Interdire les langues

C’est effrayant, mais une chose à la discussion dans le cadre des dispositions CleanIt est l’interdiction des langues qui n’ont pas été maîtrisées par des « spécialistes abus » . La recommandation actuelle contenue dans le document est que l’usage de ces langues est inacceptable.

Avec plus de 200 langues couramment utilisés et plus de 6000 langues parlées dans le monde, il semble très peu probable que des « spécialistes abus » puissent s’ocupper de toutes, et il y aura donc quelques privilégiés.

Par souci de comparaison, Google Translate fonctionne  avec 65 langues.

A l’heure où de nouvelles initiatives pour préserver les langues menacées profitent des nouvelles technologies, il semble quand même chauvin d’ envisager de limiter quelles langues peuvent être utilisées en ligne et quelles langues ne peuvent pas.

Qu’est-ce que le terrorisme, de toute façon?

Alors que le document indique que la première référence pour déterminer le contenu du terrorisme sera « ONU / UE /  liste nationale des organisations terroristes », il semble que les dispositions permettent une interprétation plus large de cette problématique;

Comme dit l’ancien ‘adage, le «terroriste d’un homme est un combattant de la liberté d’un autre homme. »
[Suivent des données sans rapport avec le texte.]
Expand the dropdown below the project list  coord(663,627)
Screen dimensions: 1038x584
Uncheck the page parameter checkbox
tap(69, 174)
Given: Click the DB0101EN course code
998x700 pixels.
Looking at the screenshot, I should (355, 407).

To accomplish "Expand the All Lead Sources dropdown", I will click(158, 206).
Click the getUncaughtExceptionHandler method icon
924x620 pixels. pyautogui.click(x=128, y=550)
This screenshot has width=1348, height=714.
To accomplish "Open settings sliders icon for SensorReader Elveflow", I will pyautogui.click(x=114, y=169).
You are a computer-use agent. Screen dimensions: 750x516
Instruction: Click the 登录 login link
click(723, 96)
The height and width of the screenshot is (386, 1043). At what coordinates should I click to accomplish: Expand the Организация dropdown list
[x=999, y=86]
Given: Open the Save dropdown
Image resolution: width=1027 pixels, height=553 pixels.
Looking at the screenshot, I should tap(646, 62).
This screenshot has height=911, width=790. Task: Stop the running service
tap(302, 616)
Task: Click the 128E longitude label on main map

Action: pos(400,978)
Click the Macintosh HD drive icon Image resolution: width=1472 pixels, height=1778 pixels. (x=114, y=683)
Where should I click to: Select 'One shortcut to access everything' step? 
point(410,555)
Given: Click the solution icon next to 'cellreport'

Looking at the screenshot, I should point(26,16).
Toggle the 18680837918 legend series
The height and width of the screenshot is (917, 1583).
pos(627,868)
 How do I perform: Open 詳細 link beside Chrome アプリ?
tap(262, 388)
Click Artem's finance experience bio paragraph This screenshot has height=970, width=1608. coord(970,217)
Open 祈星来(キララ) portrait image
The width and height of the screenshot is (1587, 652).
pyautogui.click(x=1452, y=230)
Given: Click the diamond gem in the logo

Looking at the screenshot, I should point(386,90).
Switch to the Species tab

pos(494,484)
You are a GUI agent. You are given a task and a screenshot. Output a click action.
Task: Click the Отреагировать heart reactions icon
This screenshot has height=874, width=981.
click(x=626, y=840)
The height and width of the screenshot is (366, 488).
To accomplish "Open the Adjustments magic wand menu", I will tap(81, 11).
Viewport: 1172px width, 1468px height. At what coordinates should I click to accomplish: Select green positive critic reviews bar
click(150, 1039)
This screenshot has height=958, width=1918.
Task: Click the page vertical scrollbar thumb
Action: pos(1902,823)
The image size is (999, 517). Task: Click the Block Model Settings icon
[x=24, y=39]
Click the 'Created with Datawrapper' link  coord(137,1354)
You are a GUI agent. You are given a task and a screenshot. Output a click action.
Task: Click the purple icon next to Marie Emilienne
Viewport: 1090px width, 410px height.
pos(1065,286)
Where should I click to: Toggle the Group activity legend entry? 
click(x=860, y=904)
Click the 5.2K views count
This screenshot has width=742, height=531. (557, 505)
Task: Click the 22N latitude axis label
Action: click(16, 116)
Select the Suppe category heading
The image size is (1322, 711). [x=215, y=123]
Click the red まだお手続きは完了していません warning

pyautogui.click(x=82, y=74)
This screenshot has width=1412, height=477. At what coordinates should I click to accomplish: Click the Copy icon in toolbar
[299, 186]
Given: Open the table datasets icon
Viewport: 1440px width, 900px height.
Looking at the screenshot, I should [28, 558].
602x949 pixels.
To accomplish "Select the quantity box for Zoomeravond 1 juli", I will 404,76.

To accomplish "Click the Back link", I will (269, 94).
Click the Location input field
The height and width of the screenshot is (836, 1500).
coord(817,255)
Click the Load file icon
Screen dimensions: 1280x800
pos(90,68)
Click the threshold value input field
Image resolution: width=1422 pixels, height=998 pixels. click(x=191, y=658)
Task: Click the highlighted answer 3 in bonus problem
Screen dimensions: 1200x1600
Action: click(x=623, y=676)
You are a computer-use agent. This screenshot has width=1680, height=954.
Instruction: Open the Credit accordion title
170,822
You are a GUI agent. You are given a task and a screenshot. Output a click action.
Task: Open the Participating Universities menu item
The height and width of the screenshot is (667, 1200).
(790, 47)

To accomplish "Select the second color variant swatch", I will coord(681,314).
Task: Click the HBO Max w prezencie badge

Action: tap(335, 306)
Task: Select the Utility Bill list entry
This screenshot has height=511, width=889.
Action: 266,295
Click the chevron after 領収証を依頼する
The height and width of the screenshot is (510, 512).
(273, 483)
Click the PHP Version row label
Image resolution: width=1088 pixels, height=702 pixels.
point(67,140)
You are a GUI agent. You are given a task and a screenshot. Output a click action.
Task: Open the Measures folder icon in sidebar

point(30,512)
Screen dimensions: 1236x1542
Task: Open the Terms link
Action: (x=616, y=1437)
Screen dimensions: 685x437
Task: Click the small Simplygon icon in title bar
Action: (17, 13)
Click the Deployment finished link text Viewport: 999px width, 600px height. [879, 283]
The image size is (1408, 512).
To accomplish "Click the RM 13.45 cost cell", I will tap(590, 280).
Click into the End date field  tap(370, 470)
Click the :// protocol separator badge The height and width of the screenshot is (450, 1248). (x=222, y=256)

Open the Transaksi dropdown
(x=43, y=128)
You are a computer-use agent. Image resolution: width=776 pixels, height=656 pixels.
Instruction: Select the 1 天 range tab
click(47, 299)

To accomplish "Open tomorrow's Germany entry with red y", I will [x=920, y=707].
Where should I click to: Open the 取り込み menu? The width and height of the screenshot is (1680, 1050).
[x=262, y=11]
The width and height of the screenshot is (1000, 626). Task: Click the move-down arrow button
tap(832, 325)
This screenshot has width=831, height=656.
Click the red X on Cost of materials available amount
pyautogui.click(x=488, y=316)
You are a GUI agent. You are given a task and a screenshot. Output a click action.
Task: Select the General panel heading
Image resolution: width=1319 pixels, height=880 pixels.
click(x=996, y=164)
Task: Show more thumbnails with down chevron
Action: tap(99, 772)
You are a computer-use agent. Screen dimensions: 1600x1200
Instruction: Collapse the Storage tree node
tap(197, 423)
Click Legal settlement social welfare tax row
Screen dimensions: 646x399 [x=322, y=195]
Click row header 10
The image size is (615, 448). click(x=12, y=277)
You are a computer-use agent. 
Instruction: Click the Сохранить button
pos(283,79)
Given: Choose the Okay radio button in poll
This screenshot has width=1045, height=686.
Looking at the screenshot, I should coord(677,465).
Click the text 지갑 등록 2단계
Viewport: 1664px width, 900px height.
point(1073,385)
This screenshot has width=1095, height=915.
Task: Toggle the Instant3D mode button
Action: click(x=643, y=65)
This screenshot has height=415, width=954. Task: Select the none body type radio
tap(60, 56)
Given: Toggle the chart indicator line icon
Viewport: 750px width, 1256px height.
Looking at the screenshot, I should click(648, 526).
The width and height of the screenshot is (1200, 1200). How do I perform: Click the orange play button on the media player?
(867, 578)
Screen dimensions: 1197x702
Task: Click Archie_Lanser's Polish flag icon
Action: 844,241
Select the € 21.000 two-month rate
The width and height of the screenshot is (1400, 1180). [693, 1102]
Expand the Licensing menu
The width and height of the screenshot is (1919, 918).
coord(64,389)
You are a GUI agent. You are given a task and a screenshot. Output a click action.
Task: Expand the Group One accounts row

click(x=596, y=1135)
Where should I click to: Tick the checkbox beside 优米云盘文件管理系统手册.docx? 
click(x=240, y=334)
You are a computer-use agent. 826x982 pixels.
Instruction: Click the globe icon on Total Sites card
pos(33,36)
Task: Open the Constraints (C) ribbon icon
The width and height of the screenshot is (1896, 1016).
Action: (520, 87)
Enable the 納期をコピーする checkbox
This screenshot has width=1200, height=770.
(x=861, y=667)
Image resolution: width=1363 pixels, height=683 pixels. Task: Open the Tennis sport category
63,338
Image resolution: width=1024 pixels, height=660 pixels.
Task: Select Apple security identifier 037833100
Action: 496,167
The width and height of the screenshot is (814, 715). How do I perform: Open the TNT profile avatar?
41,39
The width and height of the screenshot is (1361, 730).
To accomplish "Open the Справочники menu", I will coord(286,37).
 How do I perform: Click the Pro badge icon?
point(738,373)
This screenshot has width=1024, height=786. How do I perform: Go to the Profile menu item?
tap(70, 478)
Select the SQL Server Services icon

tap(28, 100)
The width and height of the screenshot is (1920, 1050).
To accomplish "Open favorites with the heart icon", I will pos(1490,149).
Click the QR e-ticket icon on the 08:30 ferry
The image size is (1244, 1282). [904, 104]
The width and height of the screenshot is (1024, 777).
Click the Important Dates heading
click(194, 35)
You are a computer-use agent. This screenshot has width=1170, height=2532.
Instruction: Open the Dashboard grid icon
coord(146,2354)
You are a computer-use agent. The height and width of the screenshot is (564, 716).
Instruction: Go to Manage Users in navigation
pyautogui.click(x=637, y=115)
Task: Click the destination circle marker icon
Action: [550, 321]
Même une comparaison des listes des entités terroristes des États-Unis et de l’UE montre des différences, et la récente controverse aux États-Unis autour de la radiation d’un groupe iranien montre comment la volonté politique peut prendre des décisions absurdes.

Dans l’ensemble, nous constatons que le projet CleanIt est un effort peu judicieux d’introduire la censure et la surveillance et aurait pour effet de transformer les sociétés Internet en policiers d’ Internet.

Nous sommes également déçus par le financement du projet par la Commission européenne: Compte tenu des protections juridiques pour la liberté d’expression et la vie privée contenues dans la Charte des droits fondamentaux de l’Union européenne [ PDF] , il est impératif que tous les efforts pour traquer et poursuivre le terrorisme doivent  également protéger les droits fondamentaux.

Le régime CleanIt, érode clairement ces droits.